Perhaps bigger badder units are on the horizon. I expect they will come with a substantial price tag though.
MM
I’m sure larger electric units will be forthcoming, but I think there will be two problems that will soon be encountered:
1) weight of the batteries. While batteries are improving they still have terrible energy per unit weight compared to gasoline. a big electric blower with long runtime is going to be very heavy to carry.
2) charging time. It is very quick to top up a fuel tank with gas or diesel. A normal wall outlet can only supply about 1800 watts peak…so this creates a situation where it takes longer to charge batteries than they last in the tool. That may be OK for a homeowner, but it is completely impractical for a contractor needing to keep up with a crew of guys working all day.
Birdog357
It would take a tesla battery pack to power this thing https://www.scag.com/product/stand-on-blowers/windstorm/
IndianaJonesy (Matt J.)
There’s other options besides blowing leaves (not saying leaving…I worked in landscaping a bit and enough to know that no matter how good they are for the lawn, some people will never be convinved). I wonder if you’ll see commercial companies moving to more leaf vacs and lawn sweepers towed behind tractors as these are nearly (sometimes more) efficient. Combining something like this with a few battery backpack blowers (even if not as powerful) should come pretty close to similar efficiency. I also wouldn’t be surprised to see MX Fuel or similar capacity batteries implimented in walk-behind blowers and similar in the not-too-distant future.
Not saying this ban makes sense (especially the way it was implimented) or that the financial impact for businesses ($75 rebates for going electric is not going to help much – that’s not even one high cap battery), but I think it will get there in the end.
Hank
While I can see these bans expanding over the next few years, hopefully their reach does not go beyond major metro areas. I can’t even imagine myself trying to manage
my 7.5 acres of rough pasture and timber, using only cordless and corded tools. …let alone, those who have hundreds, or thousands of acres to manage.
Is California’s ban going to have exclusions for rural areas?
Christopher
You should be good.
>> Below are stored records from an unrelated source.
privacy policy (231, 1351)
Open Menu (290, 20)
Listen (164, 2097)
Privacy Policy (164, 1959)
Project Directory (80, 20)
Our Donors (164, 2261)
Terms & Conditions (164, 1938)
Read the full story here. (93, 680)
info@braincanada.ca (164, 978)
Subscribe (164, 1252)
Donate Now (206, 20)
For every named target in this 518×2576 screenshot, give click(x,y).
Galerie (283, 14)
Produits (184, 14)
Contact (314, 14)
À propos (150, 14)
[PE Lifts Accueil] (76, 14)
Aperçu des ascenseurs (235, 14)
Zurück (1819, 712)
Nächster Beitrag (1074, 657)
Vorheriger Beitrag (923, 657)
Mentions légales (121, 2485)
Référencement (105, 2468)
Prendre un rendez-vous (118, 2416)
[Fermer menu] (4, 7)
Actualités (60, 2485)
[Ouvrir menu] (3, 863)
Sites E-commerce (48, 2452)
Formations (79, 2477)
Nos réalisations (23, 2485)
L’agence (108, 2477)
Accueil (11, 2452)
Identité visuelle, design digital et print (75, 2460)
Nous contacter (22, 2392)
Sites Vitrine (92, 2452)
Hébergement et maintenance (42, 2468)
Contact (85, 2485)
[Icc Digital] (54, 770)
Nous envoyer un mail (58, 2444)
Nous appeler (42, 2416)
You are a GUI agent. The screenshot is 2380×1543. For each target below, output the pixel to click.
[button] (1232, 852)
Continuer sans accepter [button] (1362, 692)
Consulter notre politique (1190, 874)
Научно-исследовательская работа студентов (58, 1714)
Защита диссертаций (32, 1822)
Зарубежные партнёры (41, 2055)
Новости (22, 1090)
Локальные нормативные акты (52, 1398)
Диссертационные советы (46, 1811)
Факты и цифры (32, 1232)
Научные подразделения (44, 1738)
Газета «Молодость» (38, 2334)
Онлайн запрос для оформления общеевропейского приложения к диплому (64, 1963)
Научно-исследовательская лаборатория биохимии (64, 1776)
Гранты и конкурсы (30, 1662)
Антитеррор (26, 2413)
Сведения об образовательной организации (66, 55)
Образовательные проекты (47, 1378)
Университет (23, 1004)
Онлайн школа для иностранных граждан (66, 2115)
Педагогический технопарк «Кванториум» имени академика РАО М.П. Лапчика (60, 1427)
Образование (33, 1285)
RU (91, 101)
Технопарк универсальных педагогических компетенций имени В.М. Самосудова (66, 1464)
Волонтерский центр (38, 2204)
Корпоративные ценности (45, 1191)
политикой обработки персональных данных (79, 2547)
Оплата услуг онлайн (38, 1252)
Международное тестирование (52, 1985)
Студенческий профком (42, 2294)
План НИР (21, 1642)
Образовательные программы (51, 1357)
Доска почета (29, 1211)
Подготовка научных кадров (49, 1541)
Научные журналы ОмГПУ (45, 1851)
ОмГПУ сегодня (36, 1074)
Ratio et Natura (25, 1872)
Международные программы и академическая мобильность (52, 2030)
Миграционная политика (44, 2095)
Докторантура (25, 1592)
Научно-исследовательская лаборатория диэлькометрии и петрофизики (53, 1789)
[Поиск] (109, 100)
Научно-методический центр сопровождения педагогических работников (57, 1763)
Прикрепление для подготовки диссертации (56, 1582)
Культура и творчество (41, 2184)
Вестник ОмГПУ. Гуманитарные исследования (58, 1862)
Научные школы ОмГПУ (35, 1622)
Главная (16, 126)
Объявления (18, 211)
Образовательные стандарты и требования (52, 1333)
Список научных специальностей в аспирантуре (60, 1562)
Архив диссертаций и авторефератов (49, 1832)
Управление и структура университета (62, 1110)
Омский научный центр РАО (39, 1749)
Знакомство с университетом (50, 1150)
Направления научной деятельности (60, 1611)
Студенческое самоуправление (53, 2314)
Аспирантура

My understanding is that the ban is on the sale of, not the use of the products. I live in a metro area and the noise really bugs me since I’ve been working at home…but I don’t see it ending any time soon since a good quality tool will last for years.
Even if your tools break down, and online sales are shit down, you could still take a road trip to a state that still sells them.
Christopher
whoops…*shut* down. Surprised that typo made it through
Scott Davis
I’m against it. The landscapers will charge twice to five times as much in D.C which doesn’t affect me right now… What will happen is the homeowners will not be able to afford to live in D.C. anymore and move into Va. where they will then implement their dumba$$ ideas in Virginia which will affect me.
As far as noise goes, Airpod 2 is a great noise protection device. I use them anytime I’m using any of my tools. I can listen to music and not have my ears ringing afterwards. Hell I used them the other day at the shooting range, worked great.
L
Be careful using noise canceling ear buds as hearing protection, they are not rated for such a thing and you will damage your hearing when exposed to loud noises.
https://toolguyd.com/noise-cancellation-headphones-vs-hearing-protection-earmuffs/
Scott Davis
The Airpods Pro (which I have , I mistakenly said airpods2) are just like earplugs when they are in off mode. They may not be perfect but it is better than nothing. I keep mine in transparency mode and even the microwave beeping will shut them down.
OldDominionDIYer
My point was that those inside working from home (who are complaining about the noise could use noise cancelling style ear buds or headphones, not those operating the OPE
MT
“The landscapers will charge twice to five times as much in D.C…”
No they won’t. Cost increase estimates for switching to electric are generally around 10-30% just for the leaf blowing, and leaf blowing is only part of what they do. D.C. is also offering rebates for residential and commercial leaf blower purchases to offset some of those costs ($75 on commercial blowers). If an increase in landscaping costs is what drives people from D.C., they could barely afford to live there anyway.
Birdog357
Those estimates are garbage. There’s not a single battery blower on the market that can even hold up to a mid range backpack. Throughput is halved at best, probably 25% is a more realistic number. That means labor just went up double to quadruple and it’s the single largest expense for landscaping. And then you have this to consider https://www.scag.com/product/stand-on-blowers/windstorm/ you ain’t replacing that with a battery machine.
Bobby
Not surprising given the location. I won’t give up my gas blower because it would take too many batteries for my property size. Battery lawn equipment is okay if you have a small yard, but for people with acreage it’s not up to the task.
Michael Quinlan
“…cordless blowers don’t give off any fumes or emissions.”
True. But the plants that generate the electricity that charges the batteries do. This will improve over time as we find/implement more environmentally friendly ways to generate electricity, but as of now, this is just making the emissions someone else’s problem.
Koko The Talking Ape
That’s true, that power plants generate emissions, and electricity isn’t totally clean.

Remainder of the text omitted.